Su formal personalidad contrastaba entre un magnate y el artista recién acabado de recibir el premio pulitzer. Dando unos pasitos de pingüino, se dirigió a la puerta de madera que se encontraba entreabierta.
“¿Viene de parte de la condenada Urraca?”, indagó con voz fuerte, como si esa estentórea voz proviniera de un hombre robusto y alto.
“¡Sí, por lo de la publicidad en su periódico!”, exclamé.

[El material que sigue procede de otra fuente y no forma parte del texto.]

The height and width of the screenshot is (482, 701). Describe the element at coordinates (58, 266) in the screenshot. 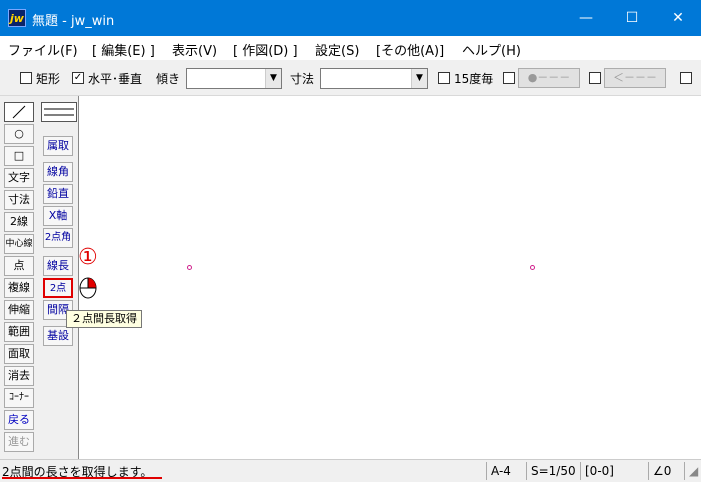

I see `line-length-button: 線長` at that location. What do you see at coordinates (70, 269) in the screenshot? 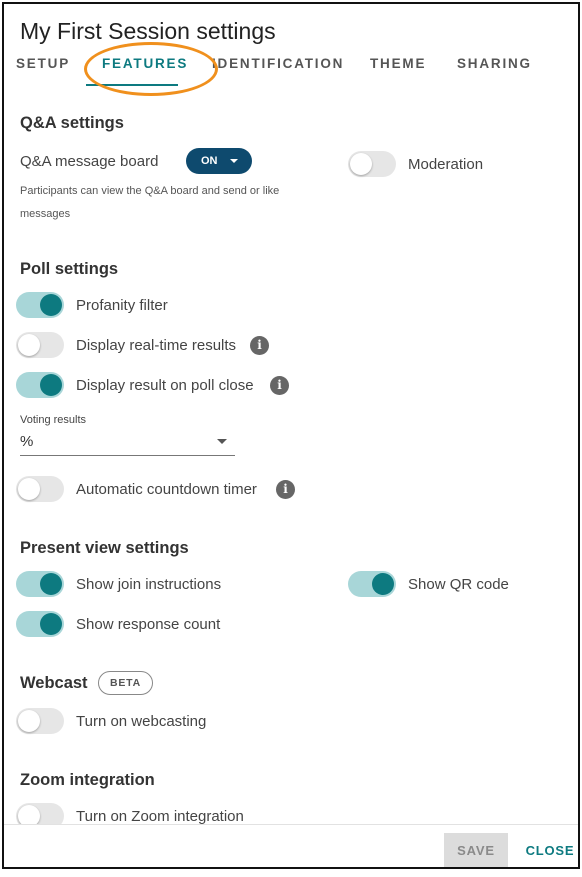
I see `poll-section-title: Poll settings` at bounding box center [70, 269].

Tuve la sensación de una transmutación de personalidad: me sentí el hombrecillo hablando contra un Goliat.
En el interior de su cubil, el hombre diminuto de nombre Bertrand R., solamente me saludó de palabra con un “Hola, caballero, buenas tardes. Adelante”, para luego pasar a una delicada informalidad. “¿Viene de parte de la condenada Urraca?”.
Me invitó a sentarme en una silla de madera, él lo hizo detrás de su escritorio. A espaldas del hombrecillo estaba un librero con abundante material propio de un filólogo: periódicos, libros, enciclopedias, manuales de gramática, de sintaxis, revistas, novelas, etc.
Una vez expuesto el motivo de mi visita, el señor Bertrand dijo amablemente: Le vamos a dar todas las facilidades para que su negocio sea conocido por todo el mundo, hasta en el último rincón de esta ciudad burocrática, por lo pronto permítame invitarle una copa a salud de su infame amigo la Urraca, que tanto me cae bien y lo quiero como si fuera un hermano: salud.
El hombrecillo se llevó a la boca una copa de cristal, el olor a vino llegó hasta mi nariz con deseos de poder probar un trago. Salud, le respondí. Mi mano era tres veces más grande que la del señor Bertrand. Estaba a punto de anochecer y afuera se veía caer una agradable pelusa de otoño.